The best archaeologists I have met were self trained and collectors themselves.
There seems to be a lot of ignorance on this site about archeologists.
People seem to lump them into an homogeneous mass and assign that the traits of the most outrageous few.
Unfortunately many of them probably judge bottle diggers in a similar way.
Makes me sad. Both sides have merits.


Well-Known Member
Feb 17, 2009
Hillsdale, Louisiana
I think I have mentioned this before but I remember a fellow from a museum, not sure if he was an archeologist, that came to club meetings. Another member dug a lot of native american mounds and middens, usually just ahead of the bulldozers. They had a deal where the digger would bring in interesting finds and show them to the museum guy. Whether he donated items to the museum I don't know but it was a great compromise between the "official' guy and the digger. It would be nice if there was more cooperation between the two.


Well-Known Member
Dec 9, 2008
I wish we still had the insight of ole bearswede on this topic, Mr. Lobey, too.

Here's an old thread that features both, started by the story of the first Oregon Illegal Digging Dust Up: https://www.antique-bottles.net/forum/m-133684/mpage-1/key-archeology/tm.htm & Here's another: https://www.antique-bottles.net/forum/m-40213/mpage-1/key-archeology/tm.htm#50964

I think Mike Russell / CWBookAuthor can give some views across the abyss, should he care to engage.

The St. Augustine Resolution is the first step, to a codified law. This is something to worry on, were one a Florida digger. The newspaper account of Ms. Deagan's gauntlet throwdown,

"...Nobody who has taken the time to look at Florida Statutes — especially archaeologists — would challenge the statement that objects found in the earth belong to the owner of that earth. That is the law. But St. Augustine is an extraordinarily unique and special historical place, and it has been my experience that the great majority of St. Augustine citizens are eager to protect and contribute to our real history, and to share the revelations about history that are contained in their property with the whole community, rather than keeping the information secret and wearing it around their necks.

St. Augustine’s economy depends to a great extent on its history. Yet these articles seem to imply a certain eagerness to toss aside what make artifacts into history, and instead embrace what reduces them to fun and profit for a few individuals. This would be a national disgrace in Jamestown, Plymouth or Williamsburg. Come on, St. Augustine, we are better than that!" From.

doesn't use the accusatory "looter, pot hunter" invective, but "selfish treasure hunters" sounds so very Obamaesque. Good political move on her part. Were I Spratley, I'd be thinking of making a gift of knowledge to just about any archeologist or museum not affiliated with Ms. Deagan.



New Member
Nov 25, 2020
My family came here from england to farm for spain (land grant) so i get what you are saying about keeping historical artifacts public domain for generations of future residents to admire and learn from. However after seeing what the city does with these priceless artifacts is terrible.

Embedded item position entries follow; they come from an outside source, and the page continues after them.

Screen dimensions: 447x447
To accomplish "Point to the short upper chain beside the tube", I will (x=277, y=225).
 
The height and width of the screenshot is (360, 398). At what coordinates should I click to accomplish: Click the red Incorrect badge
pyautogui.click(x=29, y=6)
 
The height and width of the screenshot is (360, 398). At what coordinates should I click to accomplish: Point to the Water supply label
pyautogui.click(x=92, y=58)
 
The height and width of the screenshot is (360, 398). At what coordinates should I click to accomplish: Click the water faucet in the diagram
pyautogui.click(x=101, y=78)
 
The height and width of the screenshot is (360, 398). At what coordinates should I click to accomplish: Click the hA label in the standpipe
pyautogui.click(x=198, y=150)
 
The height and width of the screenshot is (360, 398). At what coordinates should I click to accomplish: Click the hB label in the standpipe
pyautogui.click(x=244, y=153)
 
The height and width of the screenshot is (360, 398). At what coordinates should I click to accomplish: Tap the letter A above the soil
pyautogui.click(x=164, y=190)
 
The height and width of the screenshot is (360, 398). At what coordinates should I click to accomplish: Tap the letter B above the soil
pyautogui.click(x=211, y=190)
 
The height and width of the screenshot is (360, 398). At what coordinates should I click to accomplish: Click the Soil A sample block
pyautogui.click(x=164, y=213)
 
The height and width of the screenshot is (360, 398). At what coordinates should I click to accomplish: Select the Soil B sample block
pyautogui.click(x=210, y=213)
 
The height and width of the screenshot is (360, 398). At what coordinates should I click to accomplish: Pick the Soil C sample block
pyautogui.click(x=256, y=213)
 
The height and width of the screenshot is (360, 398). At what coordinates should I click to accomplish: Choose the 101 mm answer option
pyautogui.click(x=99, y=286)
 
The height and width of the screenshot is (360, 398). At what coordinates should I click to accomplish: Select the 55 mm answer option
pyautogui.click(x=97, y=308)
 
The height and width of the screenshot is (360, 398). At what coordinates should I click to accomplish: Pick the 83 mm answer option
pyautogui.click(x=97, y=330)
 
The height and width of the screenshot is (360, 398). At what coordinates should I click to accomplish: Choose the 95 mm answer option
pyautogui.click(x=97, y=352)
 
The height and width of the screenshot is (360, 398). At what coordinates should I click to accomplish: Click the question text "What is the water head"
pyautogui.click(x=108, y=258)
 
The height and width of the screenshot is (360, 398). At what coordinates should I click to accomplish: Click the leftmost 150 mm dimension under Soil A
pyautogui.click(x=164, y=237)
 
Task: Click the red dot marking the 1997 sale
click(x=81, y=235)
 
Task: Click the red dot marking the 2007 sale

My friend Bob who passed recently lived in old town in a very old spanish home. his house was like a museum with artifacts from every civilization that ever called st aug home. after talking to him about the things he found over the years i was amazed to learn that the majority of all the cool stuff is sitting in a storage building in daytona, never to see the light of day or the public eyes ever again. Also the company "old town trolly" buys every historic building and its contents using about 1/100th of it in their exhibits. sadly most of the things on display are the rejects that the collectors didnt want. the rest is put into storage to be forgotten about forever. I believe that if the city is going to claim ownership of these items, then they need to do something useful with them. I always dig on private property with permission from owners. this city is no longer interested with history, only making money from crappy tourists from yankee states. If i found anything of historical significance id 1000% be keeping it for my enjoyment, and since my family has been here longer that about 95% of people "from St. Augustine" i dont feel the least bit bad about it.